Using lakeFS with the Glue/Hive Metastore
Deprecated Feature: Having heard the feedback from the community, we are planning to replace the below manual steps with an automated process. You can read more about it here.
About Glue / Hive Metastore
This part explains about how Glue/Hive Metastore work with lakeFS.
Glue and Hive Metastore store metadata related to Hive and other services (such as Spark and Trino). They contain metadata such as the location of the table, information about columns, partitions and many more.
Without lakeFS
To query the table my_table
, Spark will:
- Request the metadata from Hive metastore (steps 1,2),
- Use the location from the metadata to access the data in S3 (steps 3,4).
With lakeFS
When using lakeFS, the flow stays exactly the same. Note that the location of the table my_table
now contains the branch s3://example/main/path/to/table
Managing Tables With lakeFS Branches
Motivation
When creating a table in Glue/Hive metastore (using a client such as Spark, Hive, Presto), we specify the table location.
Consider the table my_table
that was created with the location s3://example/main/path/to/table
.
Suppose you created a new branch called DEV
with main
as the source branch.
The data from s3://example/main/path/to/table
is now accessible in s3://example/DEV/path/to/table
.
The metadata is not managed in lakeFS, meaning you don’t have any table pointing to s3://example/DEV/path/to/table
.
To address this, lakeFS introduces lakectl metastore
commands.
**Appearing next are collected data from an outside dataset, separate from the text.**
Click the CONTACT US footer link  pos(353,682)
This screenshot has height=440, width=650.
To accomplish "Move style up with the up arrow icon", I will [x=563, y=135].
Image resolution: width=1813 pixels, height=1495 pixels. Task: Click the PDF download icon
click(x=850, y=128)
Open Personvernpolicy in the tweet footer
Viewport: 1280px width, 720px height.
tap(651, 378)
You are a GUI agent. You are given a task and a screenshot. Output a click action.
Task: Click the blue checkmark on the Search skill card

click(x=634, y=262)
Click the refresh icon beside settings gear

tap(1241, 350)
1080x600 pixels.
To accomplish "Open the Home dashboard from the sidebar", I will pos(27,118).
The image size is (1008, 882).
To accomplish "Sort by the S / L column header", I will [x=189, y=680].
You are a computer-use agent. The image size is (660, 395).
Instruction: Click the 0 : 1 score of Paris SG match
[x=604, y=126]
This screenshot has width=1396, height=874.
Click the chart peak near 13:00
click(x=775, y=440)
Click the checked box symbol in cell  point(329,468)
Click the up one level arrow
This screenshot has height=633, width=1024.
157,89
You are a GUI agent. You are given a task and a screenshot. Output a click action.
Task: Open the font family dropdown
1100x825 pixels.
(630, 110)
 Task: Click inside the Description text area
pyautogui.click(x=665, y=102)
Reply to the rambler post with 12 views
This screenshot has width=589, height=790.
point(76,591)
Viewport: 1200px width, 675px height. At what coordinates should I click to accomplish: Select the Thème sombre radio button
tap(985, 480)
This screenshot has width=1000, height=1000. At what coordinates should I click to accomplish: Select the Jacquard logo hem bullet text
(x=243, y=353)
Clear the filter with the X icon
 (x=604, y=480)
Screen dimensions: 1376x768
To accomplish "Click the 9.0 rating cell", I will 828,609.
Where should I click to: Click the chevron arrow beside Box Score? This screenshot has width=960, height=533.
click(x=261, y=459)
The case above can be handled using the copy command: it creates a copy of my_table
with data located in s3://example/DEV/path/to/table
. Note that this is a fast, metadata-only operation.
Configurations
The lakectl metastore
commands can run on Glue or Hive metastore.
Add the following to the lakectl configuration file (by default ~/.lakectl.yaml
):
Hive
metastore:
type: hive
hive:
uri: hive-metastore:9083
Glue
metastore:
type: glue
glue:
catalog_id: 123456789012
region: us-east-1
profile: default # optional, implies using a credentials file
credentials:
access_key_id: AKIAIOSFODNN7EXAMPLE
secret_access_key: wJalrXUtnFEMI/K7MDENG/bPxRfiCYEXAMPLEKEY
Note: It’s recommended to set type and catalog-id/metastore-uri in the lakectl configuration file.
Suggested Model
For simplicity, we recommend creating a schema for each branch. That way, you can use the same table name across different schemas.
For example:
after creating branch example_branch
, also create a schema named example_branch
.
For a table named my_table
under the schema main
, create a new table under the same name and under the schema example_branch
. You now have two my_table
, one in the main schema and one in the branch schema.
Commands
Metastore tools support three commands: copy
, diff
, and create-symlink
.
copy and diff can work both on Glue and on Hive.
create-symlink works only on Glue.
Note: If to-schema
or to-table
are not specified, the destination branch and source table names will be used as per the suggested model.
Note: Metastore commands can only run on tables located in lakeFS. You should not use tables that aren’t located in lakeFS.
Copy
The copy
command creates a copy of a table pointing to the defined branch.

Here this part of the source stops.